→ **AIM OF THE EXERCISE**
Output all entries precisely.

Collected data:
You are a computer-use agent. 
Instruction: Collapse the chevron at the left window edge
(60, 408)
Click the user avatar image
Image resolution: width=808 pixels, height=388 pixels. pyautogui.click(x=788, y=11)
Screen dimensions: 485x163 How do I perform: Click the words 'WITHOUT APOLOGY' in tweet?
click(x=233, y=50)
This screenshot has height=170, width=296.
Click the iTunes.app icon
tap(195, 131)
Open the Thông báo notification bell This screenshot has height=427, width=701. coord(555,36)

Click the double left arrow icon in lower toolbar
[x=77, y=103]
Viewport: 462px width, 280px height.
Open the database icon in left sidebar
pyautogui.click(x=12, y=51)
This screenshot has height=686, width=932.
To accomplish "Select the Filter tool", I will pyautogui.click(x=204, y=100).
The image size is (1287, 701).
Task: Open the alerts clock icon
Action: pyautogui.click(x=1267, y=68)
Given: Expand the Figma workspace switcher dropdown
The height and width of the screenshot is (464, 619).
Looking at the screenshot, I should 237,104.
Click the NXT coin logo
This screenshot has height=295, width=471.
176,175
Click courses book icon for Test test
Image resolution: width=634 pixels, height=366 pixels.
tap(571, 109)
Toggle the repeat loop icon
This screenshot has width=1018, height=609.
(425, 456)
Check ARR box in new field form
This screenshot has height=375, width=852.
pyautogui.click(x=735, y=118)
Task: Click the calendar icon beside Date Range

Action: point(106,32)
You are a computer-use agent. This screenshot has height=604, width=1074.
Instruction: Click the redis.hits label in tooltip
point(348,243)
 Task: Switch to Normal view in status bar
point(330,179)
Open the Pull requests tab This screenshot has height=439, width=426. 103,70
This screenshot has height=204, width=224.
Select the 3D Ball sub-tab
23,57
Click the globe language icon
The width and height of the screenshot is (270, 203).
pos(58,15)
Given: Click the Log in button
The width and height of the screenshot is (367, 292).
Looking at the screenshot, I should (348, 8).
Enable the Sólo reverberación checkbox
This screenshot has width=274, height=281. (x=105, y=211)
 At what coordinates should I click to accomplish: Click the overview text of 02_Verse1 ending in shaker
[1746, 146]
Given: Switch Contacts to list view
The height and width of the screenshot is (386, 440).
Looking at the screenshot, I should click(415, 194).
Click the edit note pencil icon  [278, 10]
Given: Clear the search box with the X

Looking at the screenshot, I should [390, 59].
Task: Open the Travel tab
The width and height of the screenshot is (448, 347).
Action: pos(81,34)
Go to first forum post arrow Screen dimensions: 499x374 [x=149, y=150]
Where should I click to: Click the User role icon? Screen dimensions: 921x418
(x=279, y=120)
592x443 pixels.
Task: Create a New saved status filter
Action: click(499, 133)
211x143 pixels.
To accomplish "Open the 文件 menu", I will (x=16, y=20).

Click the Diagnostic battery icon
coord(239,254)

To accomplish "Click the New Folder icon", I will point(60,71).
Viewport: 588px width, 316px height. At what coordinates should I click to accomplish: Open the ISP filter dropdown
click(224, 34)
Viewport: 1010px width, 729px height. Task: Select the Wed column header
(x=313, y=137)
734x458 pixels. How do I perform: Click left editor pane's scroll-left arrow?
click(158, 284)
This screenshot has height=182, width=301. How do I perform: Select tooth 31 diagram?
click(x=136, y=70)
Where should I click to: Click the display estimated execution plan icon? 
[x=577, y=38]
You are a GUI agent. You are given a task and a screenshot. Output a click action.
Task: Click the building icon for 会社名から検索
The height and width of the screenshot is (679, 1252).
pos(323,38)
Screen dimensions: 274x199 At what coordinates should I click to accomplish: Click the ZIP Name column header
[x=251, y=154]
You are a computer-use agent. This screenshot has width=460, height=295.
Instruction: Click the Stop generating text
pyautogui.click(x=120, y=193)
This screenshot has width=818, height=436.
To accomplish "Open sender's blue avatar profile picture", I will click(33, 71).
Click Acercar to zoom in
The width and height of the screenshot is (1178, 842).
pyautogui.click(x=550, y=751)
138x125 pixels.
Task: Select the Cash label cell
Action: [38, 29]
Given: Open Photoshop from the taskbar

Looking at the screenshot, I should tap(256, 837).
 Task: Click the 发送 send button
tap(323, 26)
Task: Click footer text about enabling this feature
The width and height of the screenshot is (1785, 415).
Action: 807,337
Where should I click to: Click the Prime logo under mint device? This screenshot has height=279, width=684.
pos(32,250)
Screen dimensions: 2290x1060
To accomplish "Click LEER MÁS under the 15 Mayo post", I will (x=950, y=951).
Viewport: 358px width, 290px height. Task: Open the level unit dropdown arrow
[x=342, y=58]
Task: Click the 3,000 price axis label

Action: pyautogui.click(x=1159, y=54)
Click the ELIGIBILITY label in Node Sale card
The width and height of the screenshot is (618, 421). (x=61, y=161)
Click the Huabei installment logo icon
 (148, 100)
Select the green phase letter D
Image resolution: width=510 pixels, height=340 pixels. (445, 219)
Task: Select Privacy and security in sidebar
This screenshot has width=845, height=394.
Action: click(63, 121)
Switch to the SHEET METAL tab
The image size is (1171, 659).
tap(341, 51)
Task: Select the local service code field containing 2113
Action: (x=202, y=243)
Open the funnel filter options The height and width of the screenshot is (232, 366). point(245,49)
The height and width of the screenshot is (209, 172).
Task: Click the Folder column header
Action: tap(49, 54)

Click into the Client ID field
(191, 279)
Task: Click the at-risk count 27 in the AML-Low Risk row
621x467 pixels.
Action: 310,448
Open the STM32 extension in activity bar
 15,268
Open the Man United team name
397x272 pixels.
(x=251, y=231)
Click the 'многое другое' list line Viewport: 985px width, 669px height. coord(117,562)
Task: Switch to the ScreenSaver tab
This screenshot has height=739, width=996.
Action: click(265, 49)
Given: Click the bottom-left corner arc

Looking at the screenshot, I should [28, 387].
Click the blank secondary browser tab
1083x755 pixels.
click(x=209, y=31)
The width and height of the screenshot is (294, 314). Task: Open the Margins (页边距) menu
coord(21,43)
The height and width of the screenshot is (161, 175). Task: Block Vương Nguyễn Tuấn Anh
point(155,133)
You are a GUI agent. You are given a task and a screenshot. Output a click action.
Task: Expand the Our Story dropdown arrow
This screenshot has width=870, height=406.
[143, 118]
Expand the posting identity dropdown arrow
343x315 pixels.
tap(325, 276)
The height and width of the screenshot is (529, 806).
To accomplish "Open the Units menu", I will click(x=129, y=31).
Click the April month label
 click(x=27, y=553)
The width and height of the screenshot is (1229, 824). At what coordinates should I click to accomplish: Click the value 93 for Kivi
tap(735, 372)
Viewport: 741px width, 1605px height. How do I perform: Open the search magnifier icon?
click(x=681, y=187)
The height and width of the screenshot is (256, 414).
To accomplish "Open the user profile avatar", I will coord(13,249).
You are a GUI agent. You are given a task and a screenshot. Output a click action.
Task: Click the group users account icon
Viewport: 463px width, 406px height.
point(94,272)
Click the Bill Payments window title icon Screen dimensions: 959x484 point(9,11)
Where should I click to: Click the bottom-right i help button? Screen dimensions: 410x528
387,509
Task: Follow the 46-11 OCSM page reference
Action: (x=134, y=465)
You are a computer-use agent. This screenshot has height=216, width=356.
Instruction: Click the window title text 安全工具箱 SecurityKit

→ **YOUR RESPONSE**
You are a computer-use agent. 
Instruction: Collapse the chevron at the left window edge
(60, 408)
Click the user avatar image
Image resolution: width=808 pixels, height=388 pixels. pyautogui.click(x=788, y=11)
Screen dimensions: 485x163 How do I perform: Click the words 'WITHOUT APOLOGY' in tweet?
click(x=233, y=50)
This screenshot has height=170, width=296.
Click the iTunes.app icon
tap(195, 131)
Open the Thông báo notification bell This screenshot has height=427, width=701. coord(555,36)

Click the double left arrow icon in lower toolbar
[x=77, y=103]
Viewport: 462px width, 280px height.
Open the database icon in left sidebar
pyautogui.click(x=12, y=51)
This screenshot has height=686, width=932.
To accomplish "Select the Filter tool", I will pyautogui.click(x=204, y=100).
The image size is (1287, 701).
Task: Open the alerts clock icon
Action: pyautogui.click(x=1267, y=68)
Given: Expand the Figma workspace switcher dropdown
The height and width of the screenshot is (464, 619).
Looking at the screenshot, I should 237,104.
Click the NXT coin logo
This screenshot has height=295, width=471.
176,175
Click courses book icon for Test test
Image resolution: width=634 pixels, height=366 pixels.
tap(571, 109)
Toggle the repeat loop icon
This screenshot has width=1018, height=609.
(425, 456)
Check ARR box in new field form
This screenshot has height=375, width=852.
pyautogui.click(x=735, y=118)
Task: Click the calendar icon beside Date Range

Action: point(106,32)
You are a computer-use agent. This screenshot has height=604, width=1074.
Instruction: Click the redis.hits label in tooltip
point(348,243)
 Task: Switch to Normal view in status bar
point(330,179)
Open the Pull requests tab This screenshot has height=439, width=426. 103,70
This screenshot has height=204, width=224.
Select the 3D Ball sub-tab
23,57
Click the globe language icon
The width and height of the screenshot is (270, 203).
pos(58,15)
Given: Click the Log in button
The width and height of the screenshot is (367, 292).
Looking at the screenshot, I should (348, 8).
Enable the Sólo reverberación checkbox
This screenshot has width=274, height=281. (x=105, y=211)
 At what coordinates should I click to accomplish: Click the overview text of 02_Verse1 ending in shaker
[1746, 146]
Given: Switch Contacts to list view
The height and width of the screenshot is (386, 440).
Looking at the screenshot, I should click(415, 194).
Click the edit note pencil icon  [278, 10]
Given: Clear the search box with the X

Looking at the screenshot, I should [390, 59].
Task: Open the Travel tab
The width and height of the screenshot is (448, 347).
Action: pos(81,34)
Go to first forum post arrow Screen dimensions: 499x374 [x=149, y=150]
Where should I click to: Click the User role icon? Screen dimensions: 921x418
(x=279, y=120)
592x443 pixels.
Task: Create a New saved status filter
Action: click(499, 133)
211x143 pixels.
To accomplish "Open the 文件 menu", I will (x=16, y=20).

Click the Diagnostic battery icon
coord(239,254)

To accomplish "Click the New Folder icon", I will point(60,71).
Viewport: 588px width, 316px height. At what coordinates should I click to accomplish: Open the ISP filter dropdown
click(224, 34)
Viewport: 1010px width, 729px height. Task: Select the Wed column header
(x=313, y=137)
734x458 pixels. How do I perform: Click left editor pane's scroll-left arrow?
click(158, 284)
This screenshot has height=182, width=301. How do I perform: Select tooth 31 diagram?
click(x=136, y=70)
Where should I click to: Click the display estimated execution plan icon? 
[x=577, y=38]
You are a GUI agent. You are given a task and a screenshot. Output a click action.
Task: Click the building icon for 会社名から検索
The height and width of the screenshot is (679, 1252).
pos(323,38)
Screen dimensions: 274x199 At what coordinates should I click to accomplish: Click the ZIP Name column header
[x=251, y=154]
You are a computer-use agent. This screenshot has width=460, height=295.
Instruction: Click the Stop generating text
pyautogui.click(x=120, y=193)
This screenshot has width=818, height=436.
To accomplish "Open sender's blue avatar profile picture", I will click(33, 71).
Click Acercar to zoom in
The width and height of the screenshot is (1178, 842).
pyautogui.click(x=550, y=751)
138x125 pixels.
Task: Select the Cash label cell
Action: [38, 29]
Given: Open Photoshop from the taskbar

Looking at the screenshot, I should tap(256, 837).
 Task: Click the 发送 send button
tap(323, 26)
Task: Click footer text about enabling this feature
The width and height of the screenshot is (1785, 415).
Action: 807,337
Where should I click to: Click the Prime logo under mint device? This screenshot has height=279, width=684.
pos(32,250)
Screen dimensions: 2290x1060
To accomplish "Click LEER MÁS under the 15 Mayo post", I will (x=950, y=951).
Viewport: 358px width, 290px height. Task: Open the level unit dropdown arrow
[x=342, y=58]
Task: Click the 3,000 price axis label

Action: pyautogui.click(x=1159, y=54)
Click the ELIGIBILITY label in Node Sale card
The width and height of the screenshot is (618, 421). (x=61, y=161)
Click the Huabei installment logo icon
 (148, 100)
Select the green phase letter D
Image resolution: width=510 pixels, height=340 pixels. (445, 219)
Task: Select Privacy and security in sidebar
This screenshot has width=845, height=394.
Action: click(63, 121)
Switch to the SHEET METAL tab
The image size is (1171, 659).
tap(341, 51)
Task: Select the local service code field containing 2113
Action: (x=202, y=243)
Open the funnel filter options The height and width of the screenshot is (232, 366). point(245,49)
The height and width of the screenshot is (209, 172).
Task: Click the Folder column header
Action: tap(49, 54)

Click into the Client ID field
(191, 279)
Task: Click the at-risk count 27 in the AML-Low Risk row
621x467 pixels.
Action: 310,448
Open the STM32 extension in activity bar
 15,268
Open the Man United team name
397x272 pixels.
(x=251, y=231)
Click the 'многое другое' list line Viewport: 985px width, 669px height. coord(117,562)
Task: Switch to the ScreenSaver tab
This screenshot has height=739, width=996.
Action: click(265, 49)
Given: Click the bottom-left corner arc

Looking at the screenshot, I should [28, 387].
Click the blank secondary browser tab
1083x755 pixels.
click(x=209, y=31)
The width and height of the screenshot is (294, 314). Task: Open the Margins (页边距) menu
coord(21,43)
The height and width of the screenshot is (161, 175). Task: Block Vương Nguyễn Tuấn Anh
point(155,133)
You are a GUI agent. You are given a task and a screenshot. Output a click action.
Task: Expand the Our Story dropdown arrow
This screenshot has width=870, height=406.
[143, 118]
Expand the posting identity dropdown arrow
343x315 pixels.
tap(325, 276)
The height and width of the screenshot is (529, 806).
To accomplish "Open the Units menu", I will click(x=129, y=31).
Click the April month label
 click(x=27, y=553)
The width and height of the screenshot is (1229, 824). At what coordinates should I click to accomplish: Click the value 93 for Kivi
tap(735, 372)
Viewport: 741px width, 1605px height. How do I perform: Open the search magnifier icon?
click(x=681, y=187)
The height and width of the screenshot is (256, 414).
To accomplish "Open the user profile avatar", I will coord(13,249).
You are a GUI agent. You are given a task and a screenshot. Output a click action.
Task: Click the group users account icon
Viewport: 463px width, 406px height.
point(94,272)
Click the Bill Payments window title icon Screen dimensions: 959x484 point(9,11)
Where should I click to: Click the bottom-right i help button? Screen dimensions: 410x528
387,509
Task: Follow the 46-11 OCSM page reference
Action: (x=134, y=465)
You are a computer-use agent. This screenshot has height=216, width=356.
Instruction: Click the window title text 安全工具箱 SecurityKit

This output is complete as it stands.